start

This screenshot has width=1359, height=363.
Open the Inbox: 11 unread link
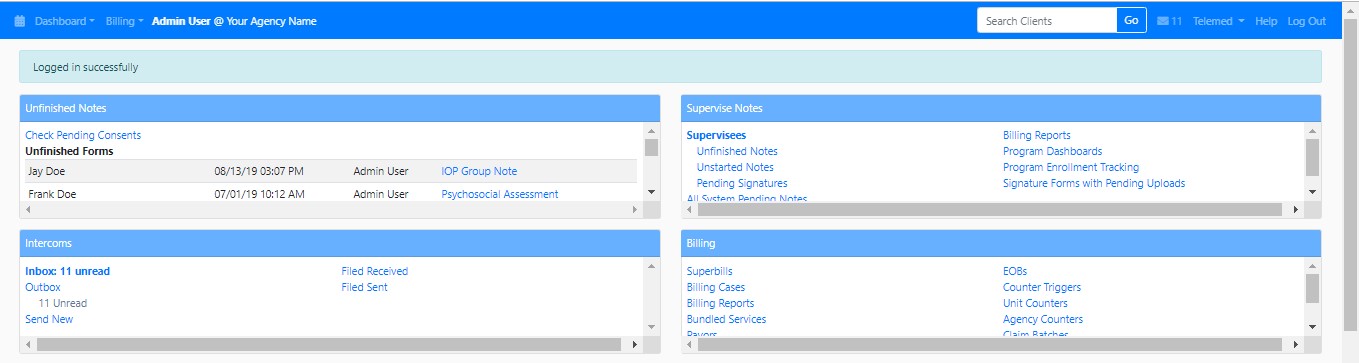(x=67, y=271)
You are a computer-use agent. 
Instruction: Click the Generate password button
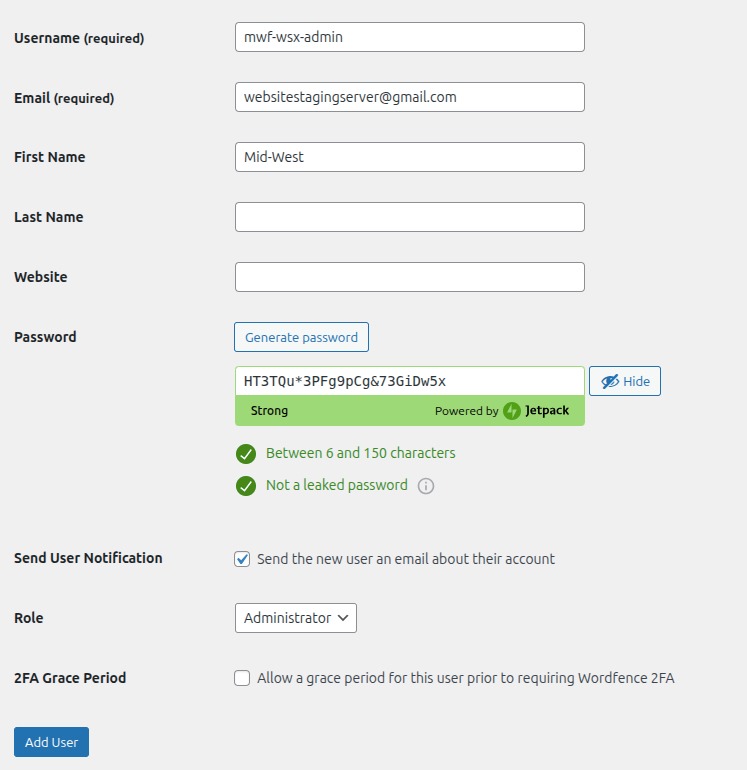coord(301,337)
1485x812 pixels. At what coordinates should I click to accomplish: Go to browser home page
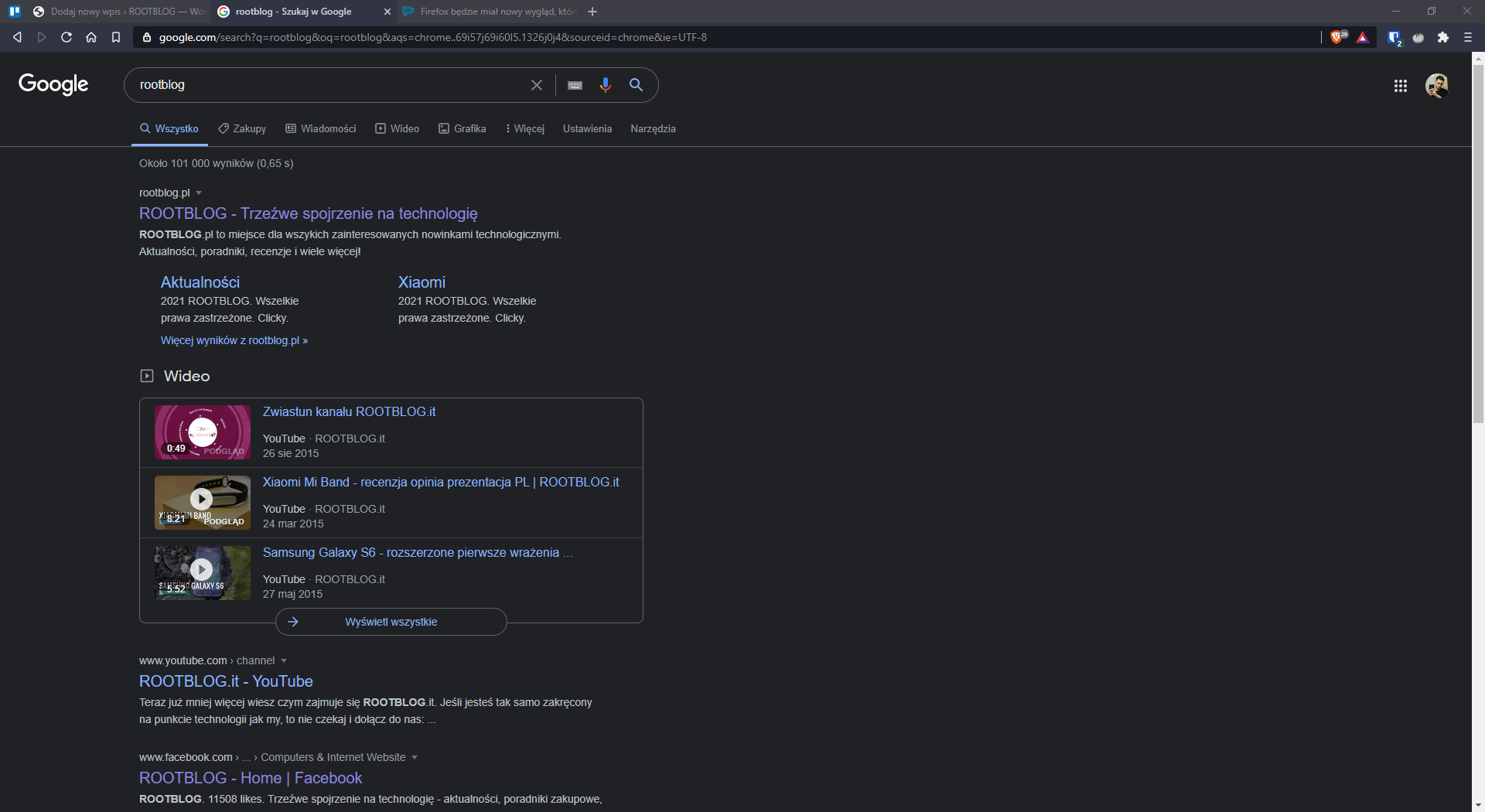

end

WHAT IS BEING ASKED | Rewrite every line of the material above, requests included, with 78 added to each number in the coordinate answers. Leave the pictures out of your answer.

EXERCISE RESULT |
This screenshot has width=1359, height=363.
Open the Inbox: 11 unread link
(x=145, y=349)
You are a computer-use agent. 
Instruction: Click the Generate password button
coord(379,415)
1485x812 pixels. At what coordinates should I click to accomplish: Go to browser home page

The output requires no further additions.